Iraq: trillions of dollars, 3,084 lives, our foreign credibility…
February 6, 2007
My apology for peace continues. I’ll reiterate my intent – not to single-handedly end the war in Iraq and cast aside all pettiness and ignorance (though it would be nice), but to remind everybody what they are likely to forget when Bush decides Iran is looking at him funny.
There’s something we like about war, and I suspect it is because the last time any war was fought on our soil was in 1941 (Japan’s attack on Pearl Harbor), for one day. We certainly like soldiers and the whole warrior mystique. What I don’t think we realize is the cost.
David Leonhardt’s exhaustive Jan. 17 New York Times piece numbers our financial burden in Iraq at $1.2 trillion and climbing every day. He speculates on what else we could have done with such a staggering sum.
I say it doesn’t matter. Money is nothing – literally nothing. It is an imaginary entity that will one day be so much wasted paper. The feds recently made the decision not to change the interest rate and it got nationwide coverage – a man put in charge of managing nothing did nothing, and this is news.
The Iraq war cannot be measured in money – not in a way that means anything to anybody but Halliburton. For those of us who don’t have loved ones or friends serving over in the desert, the Iraq war means only the loss of money, and therefore it means nothing. Nobody who is reading this column right now has the slightest concept of $1.2 trillion.
If you want the cost we’re paying in Iraq, go to http://www.defenselink.mil/news/casualty.pdf. If you’re reading this online, copy it, paste it into your navigation bar, hit enter. Bookmark the page. This is the casualty report for Operation Iraqi Freedom and Operation Enduring Freedom. It is updated with regularity, and the numbers don’t ever go down. If you want to put this war into perspective, go ahead and check it every now and again. As of this writing, there have been more than 3,400 troops killed in action in Iraq, Afghanistan and other countries.
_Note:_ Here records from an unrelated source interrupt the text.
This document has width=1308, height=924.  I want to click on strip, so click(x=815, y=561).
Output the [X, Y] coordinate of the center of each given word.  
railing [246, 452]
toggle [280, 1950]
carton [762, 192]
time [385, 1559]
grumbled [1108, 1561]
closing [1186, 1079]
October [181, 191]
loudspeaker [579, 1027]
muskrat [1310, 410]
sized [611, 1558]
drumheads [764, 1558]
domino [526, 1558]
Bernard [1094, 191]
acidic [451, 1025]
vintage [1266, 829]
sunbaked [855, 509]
The Department of Defense divides Operation Iraqi Freedom casualties into two categories – “Combat Operations” and “Post-Combat Ops,” the latter meaning deaths that occurred after Bush’s infamous “Mission Accomplished” speech on May 1, 2003.
According to the Department of Defense, only about 140 of the 3,084 soldiers lost in Iraq died during “Combat Operations.” The other 2,900 have all died in “Post Combat Ops.” According to semantics, the fighting there is over, but we’ve still lost 21 times as many troops since it stopped. We’ve been in “Post Combat Ops” for nearly four full years, while “Combat Operations” only lasted about five or six weeks.
It has been apparent from the beginning that Bush doesn’t take this war seriously and it seems the Department of Defense doesn’t either. I wonder how a war widow or an orphaned kid would feel if they looked up this casualty report and saw their husband or their mother or father listed as dying after the fighting was over.
Chances are that you know somebody who knows somebody who died in “Post-Combat Ops.” As the days keep going and more roadside bombs keep blowing up, that likelihood will continue increasing, and you will become less removed.
There are nearly no politicians who have any children fighting in Iraq. They don’t understand the cost, and this is why they’re telling Iraqis to quit complaining and start fixing the mess that we made for them. We’ve got to make them understand that their lack of understanding is going to cost them votes and money – the only things they do understand. We did that this past November in one great voice heard all across the nation – let’s show them it wasn’t a fluke and keep our troops out of another country that doesn’t want or need us.
Kenneth Lowe is the perspective editor for the Northern Star.